I couldn't even utter my own objections because they felt so flimsy on my lips. I picked up my phone, called James, and told him we'd been asked. All I did was lay the situation in front of him to see how he responded. He sat silently for a moment and then said, "I mean… we don't have a GOOD reason to say no. Not one that actually matters enough or that we can't work around." Unity is a beautiful, wonderful gift.
We called our agency, got the approval, said yes, and the worker was elated. He has to be separated from his brother, but at least he could grow with his brand new baby sister. It's the smallest of consolations in the most broken of situations.

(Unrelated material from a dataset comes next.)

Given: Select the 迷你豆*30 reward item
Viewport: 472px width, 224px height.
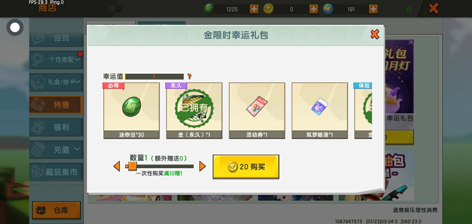Looking at the screenshot, I should (x=131, y=110).
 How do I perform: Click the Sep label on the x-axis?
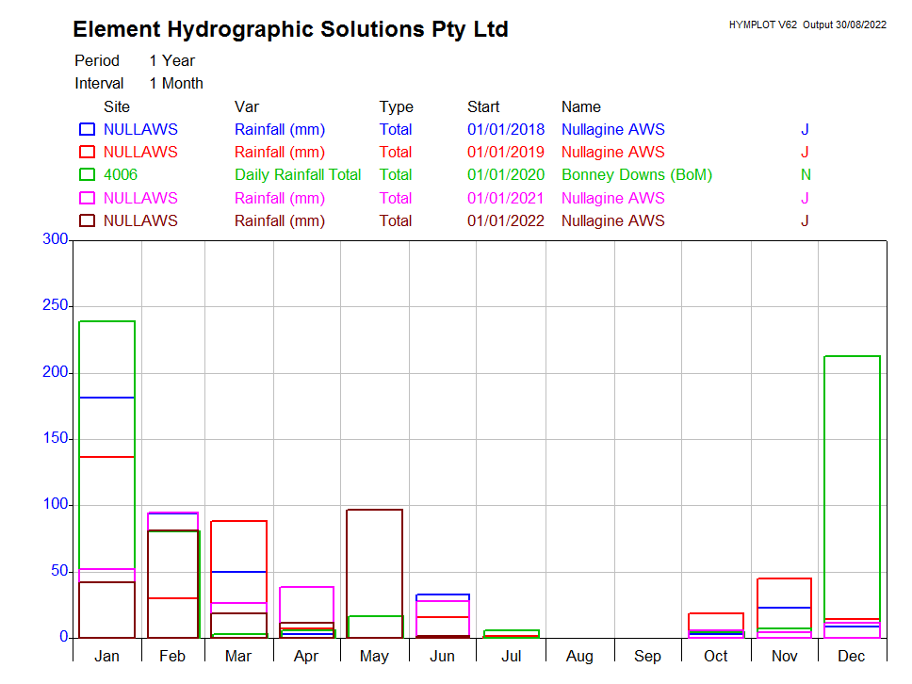647,656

We sat down with our children and explained, prepared for "I don't want to share," and "but it's MY bed" and "for how long?" but instead we got excitement, empathy, meekness and willingness to be flexible. Now, they're kids- how long that will last— who knows, but, their immediately open hearts encouraged me.
Here's where I'm resting—
How do we know the will of God? First, we refer to scripture. And He's made it VERY clear through much of the bible that caring for orphans is a command, that caring for orphans and vulnerable children is at the very heart of who He is. That we should love people, even if it's hard or uncomfortable. (Psalm 68.5-6, Deut 10.18, Psalm 10.14, James 1.27, Deut 14.29, Matt 25.40, Mark 12.31)
So, we're looking at something that was put before us, and is at the heart of God. When you are asked to do something that is good and right, and you don't have a real, sturdy reason to say no, I feel like that means you say yes. You say yes to the good and right things, and if it's not what the Lord has for you, in His goodness, He will protect you from it. Not everything that's good and right is good and right for everyone at the same moment, and the Lord knows what is best for us at each moment. Saying yes to good and right things isn't sin, but it might not be what He has for you, specifically. If you say no though, you might be being disobedient.
I'd rather be mistaken than disobedient, and I've learned that when I pursue good things but it isn't the path God has for me, He redirects me and guides me out of my good intentions into what He knows is better. I trust that He would do that here if it wasn't right for all of us. We said yes, and tomorrow afternoon a sweet, scared, 7yr old boy will be at my door. And, truthfully, I'm terrified.
Please pray for us all, mostly for him and his bother who will be going to another home.
And, please forgive me when I'm never on time again.